Saved entries
-- Opening Marker --

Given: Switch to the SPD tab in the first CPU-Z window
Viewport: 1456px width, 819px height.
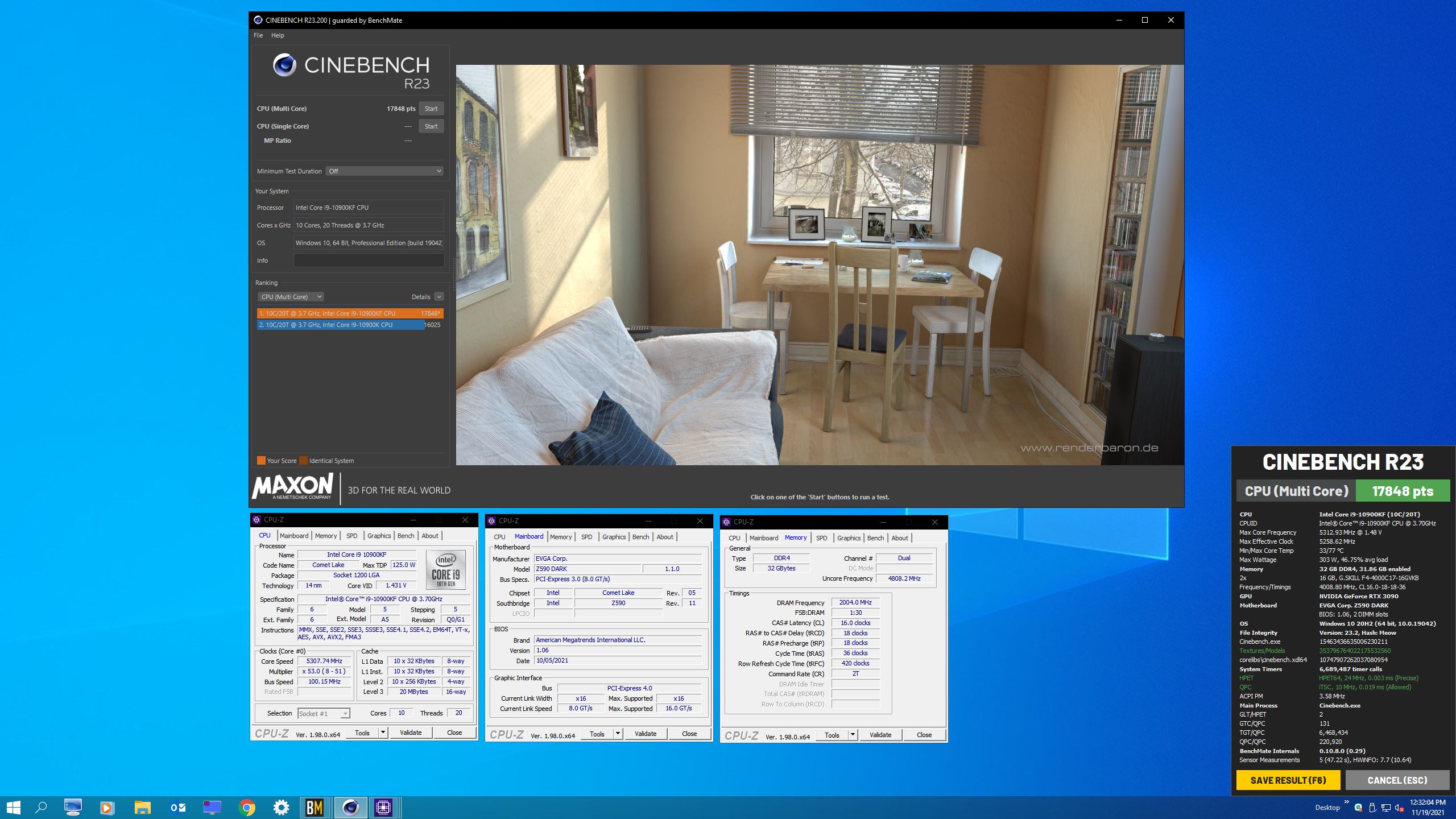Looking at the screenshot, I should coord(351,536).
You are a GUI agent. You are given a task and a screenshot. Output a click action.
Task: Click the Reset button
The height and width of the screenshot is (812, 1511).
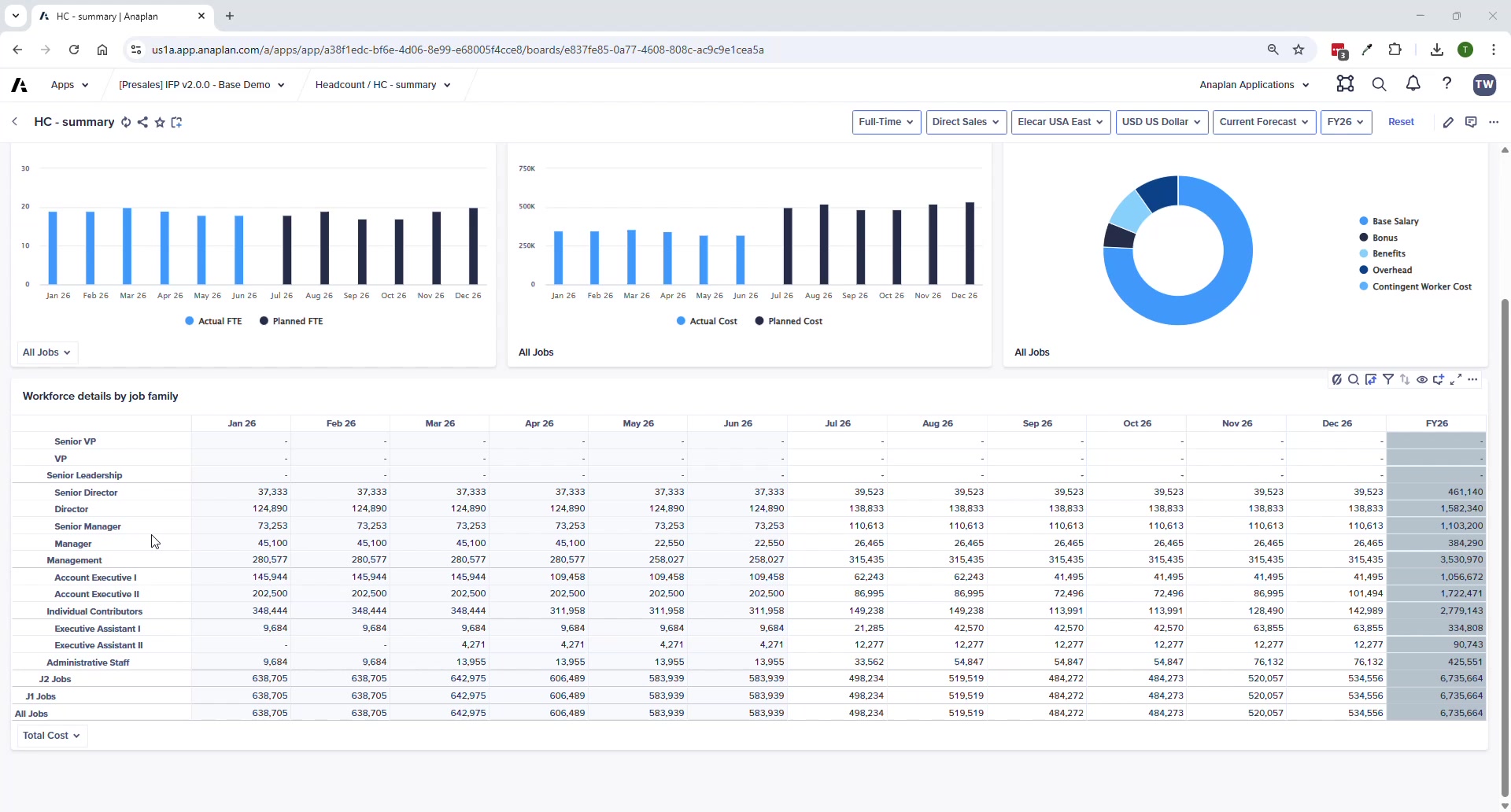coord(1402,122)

-- Closing Marker --

## [YOUR GOAL]
Transcribe the records above exactly as they appear, leaving out any pictures.

## [YOUR RESPONSE]
Given: Switch to the SPD tab in the first CPU-Z window
Viewport: 1456px width, 819px height.
Looking at the screenshot, I should coord(351,536).
You are a GUI agent. You are given a task and a screenshot. Output a click action.
Task: Click the Reset button
The height and width of the screenshot is (812, 1511).
coord(1402,122)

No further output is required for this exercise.